Ahora estaba cerca, se alzaba sobre ella con su altura y sus hombros anchos. Ella recordaba cómo había agarrado aquellos hombros musculosos y grandes mientras hacían el amor. La llevaba tan alto que después de cada experiencia con él pensaba que se caía desde el cielo. Sus ojos, tan observadores como siempre, captaron al instante el rubor en sus mejillas ante aquel recuerdo.


Su risa profunda y ronca la sorprendió, y sus ojos verdes se cruzaron con los azules, más oscuros, del hombre.


—Ya veo que recuerdas lo bueno que era entre nosotros. ¿Todavía quieres tirarlo por la borda? Estoy aquí. Estoy dispuesto a escuchar y averiguar qué hacer para que seas feliz esta vez.


Aquello sólo la enfureció aún más. Había sido un infierno superar a aquel hombre la primer vez, únicamente para descubrir que estaba embarazada unas semanas después. 

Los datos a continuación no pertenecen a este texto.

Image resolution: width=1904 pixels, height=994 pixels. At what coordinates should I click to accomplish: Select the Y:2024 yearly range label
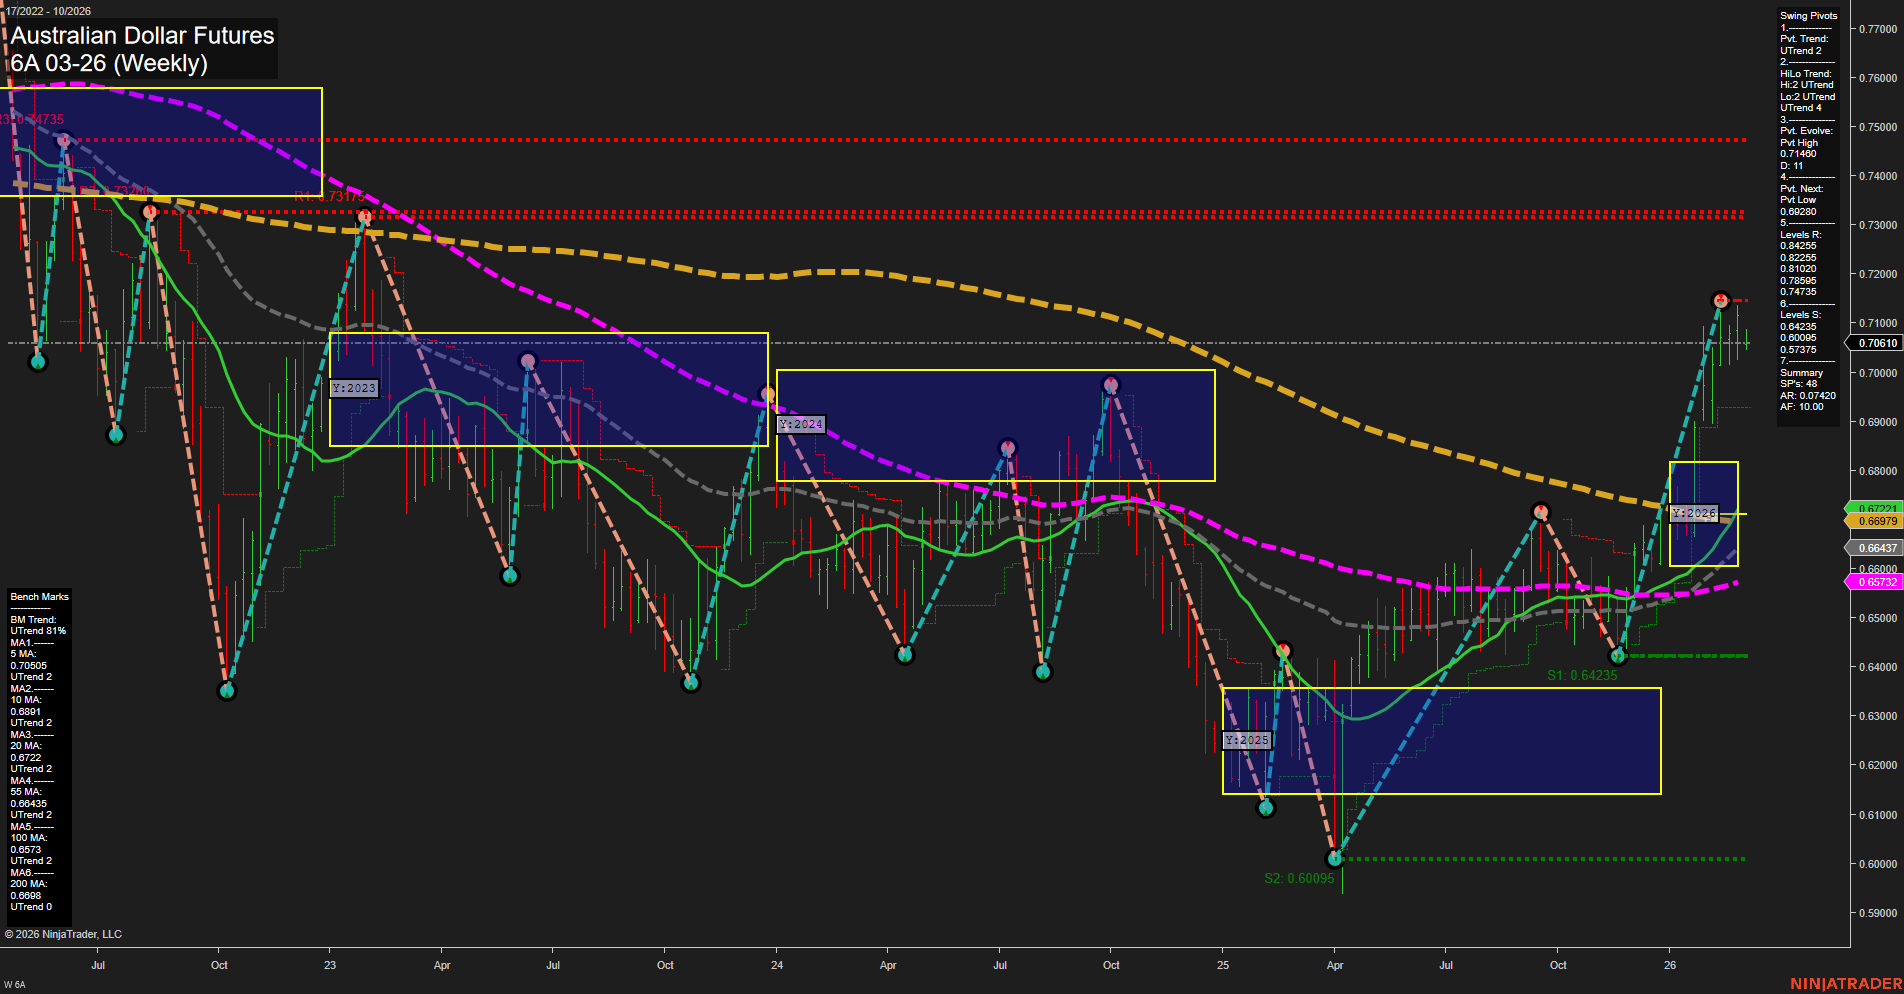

Lloró durante meses por el dolor de haberlo dejado, de perder las esperanzas y los sueños que no había imaginado que tenía hasta que él entró en su vida. También estaban el miedo y la humillación de volver de Italia embarazada. Había estado asistiendo a una escuela de cocina, con todas sus esperanzas y sus sueños, y de repente tuvo que contarle a sus padres y a sus hermanas que se había enamorado como una estúpida de un hombre que no la correspondía. Y ahí estaba de nuevo, rasgando su paz recién encontrada con un simple «aquí estoy». ¡Como si fuera a abandonarlo todo lo que había estado haciendo y planeando en su vida solo porque él hubiera vuelto! ¡Ni hablar!


—Tal vez ya no me interese.


Él volvió a reír en voz baja.


—Quizás pueda recordarte cómo era entre nosotros. Cómo podría volver a ser. —Se acercó más y Paula entró en pánico.

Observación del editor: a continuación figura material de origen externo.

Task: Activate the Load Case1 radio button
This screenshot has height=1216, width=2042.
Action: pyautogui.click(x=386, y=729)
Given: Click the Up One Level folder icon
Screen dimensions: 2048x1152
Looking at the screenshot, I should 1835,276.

—¡No te acerques más! ¡Y ni se te ocurra venir aquí y asumir que podemos retomar las cosas donde las dejamos! Renunciaste a ese derecho cuando me dejaste marchar la última vez.

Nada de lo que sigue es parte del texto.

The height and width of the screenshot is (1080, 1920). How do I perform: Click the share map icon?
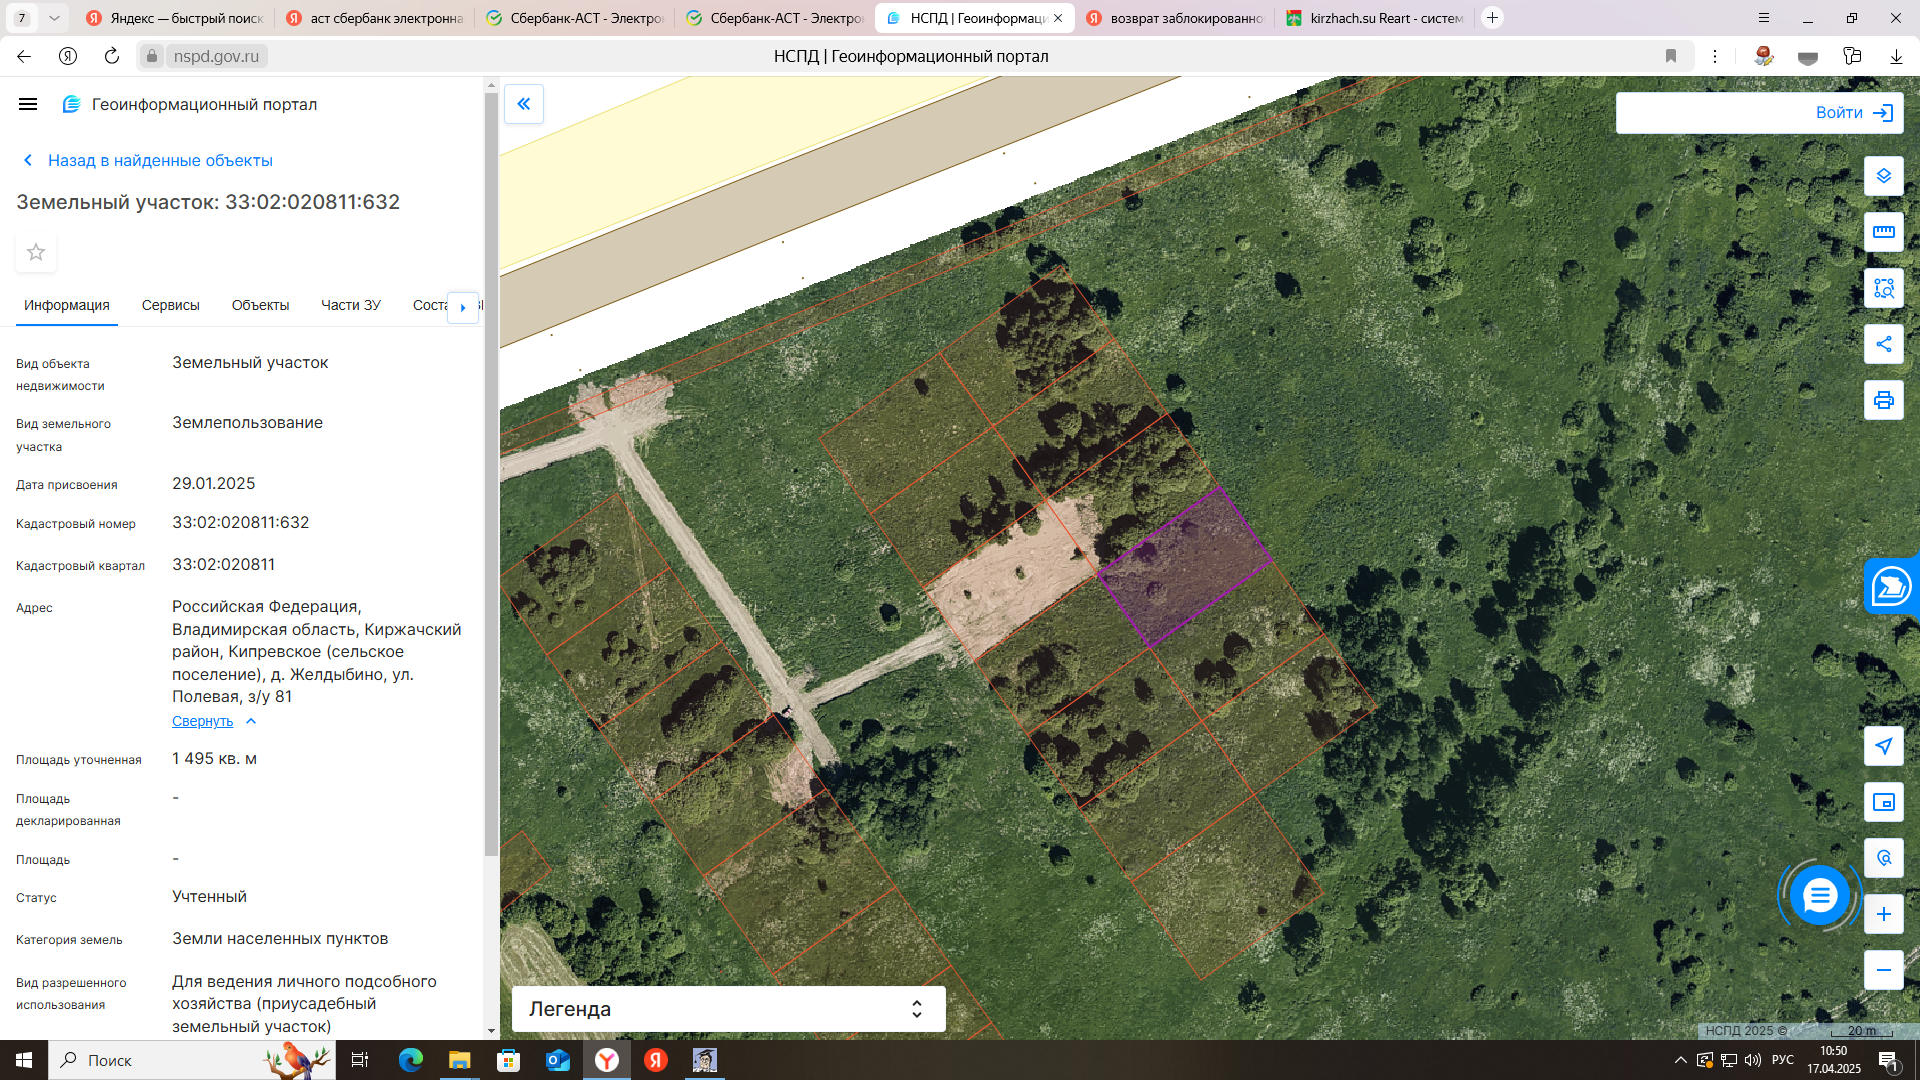pos(1883,344)
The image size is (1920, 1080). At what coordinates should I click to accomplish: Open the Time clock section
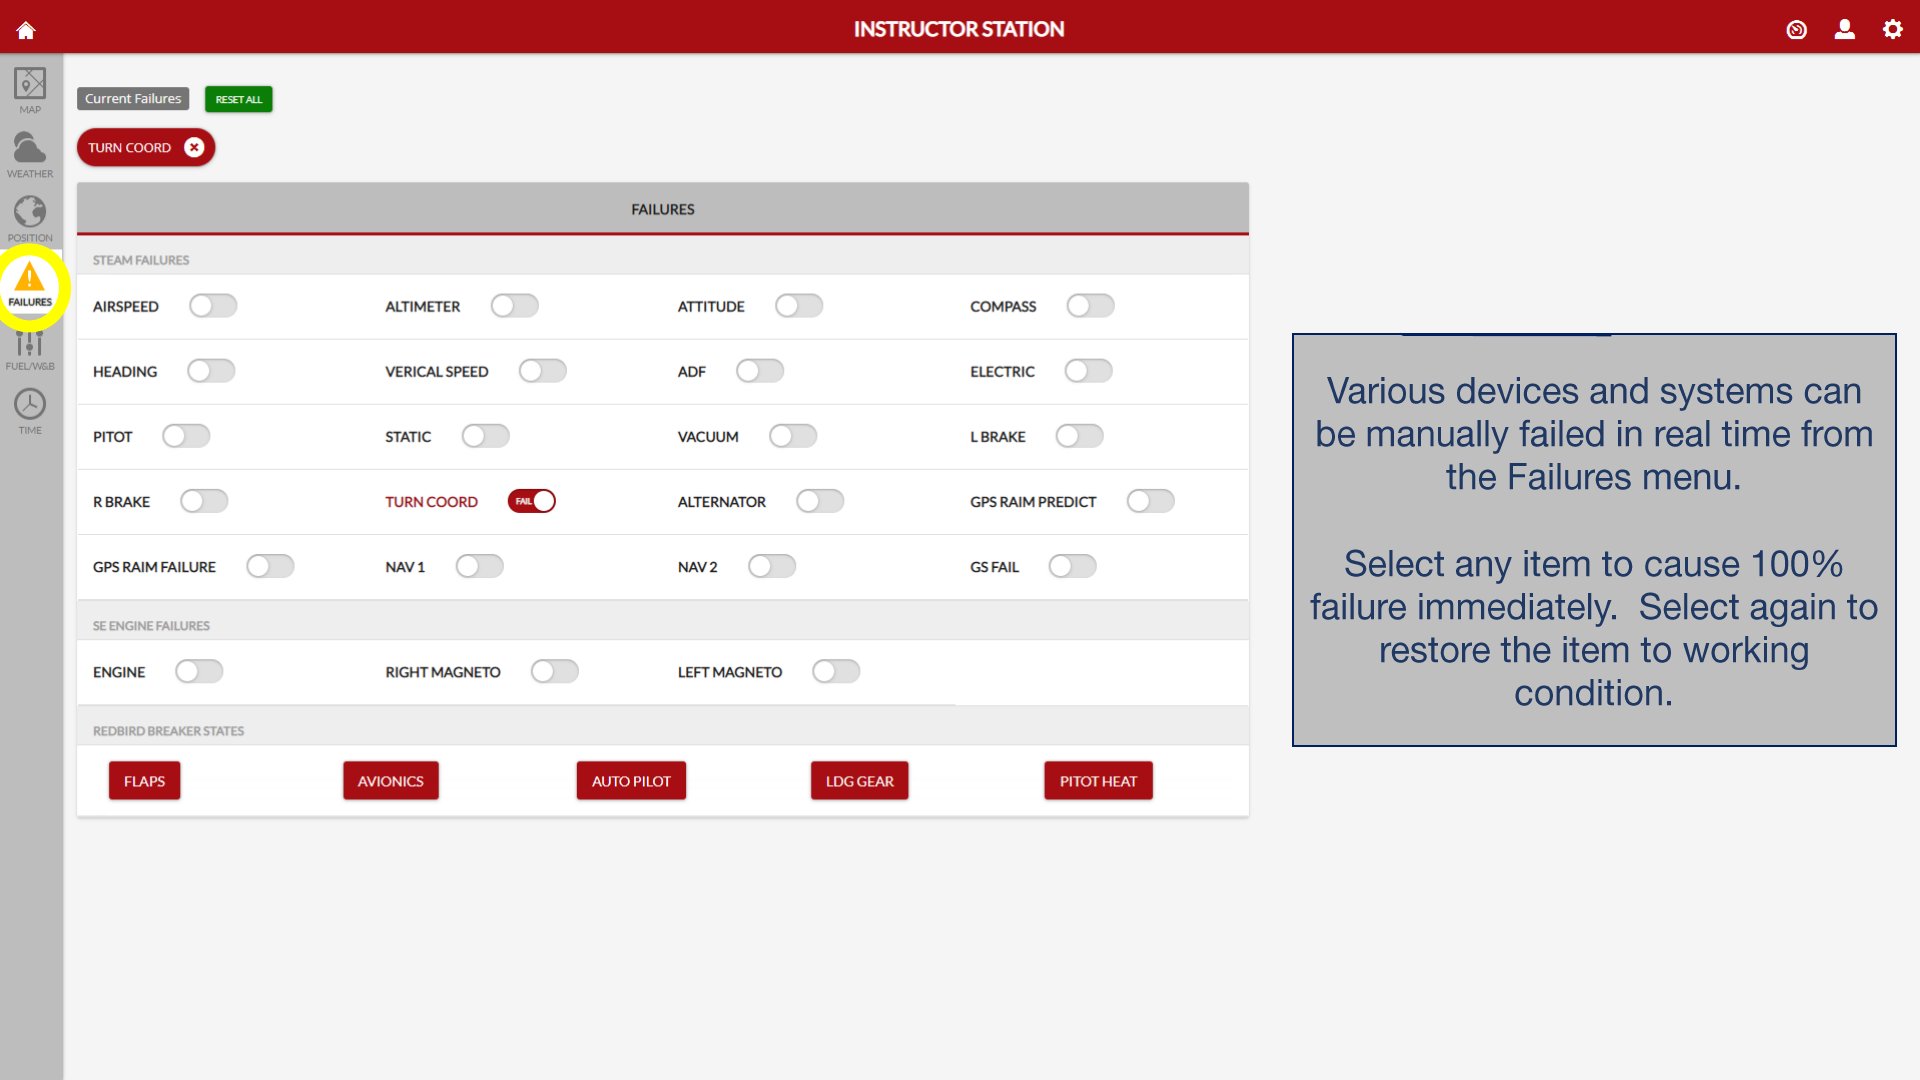point(30,412)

Él no se detuvo, sino que se acercó unos pasos más. Tan cerca que ella tenía que estirar el cuello hacia atrás para buscar su mirada. Necesitaba calcular su siguiente jugada.


—Las cosas eran difíciles por aquel entonces —explicó. Sus ojos oscuros no dejaron de mirar su rostro—. Y escapaste antes de que pudiéramos hablar de lo que querías.


«¡Eso ha dolido!». Más de lo que quería admitir. Sus palabras la hirieron hasta los huesos.


«Santo cielo, cómo le había querido y solo fui una amante más en una larga lista que pasaba directamente a su habitación». Sus ojos verdes refulgían de ira.


—Ah, ¿y ahora tú estas dispuesto a darme todo lo que quiero?


Vio aquellos ojos oscuros y atractivos parpadeando ante aquella pregunta.


—Estoy dispuesto a intentarlo —respondió en voz baja—. Vamos a ver qué pasa esta vez.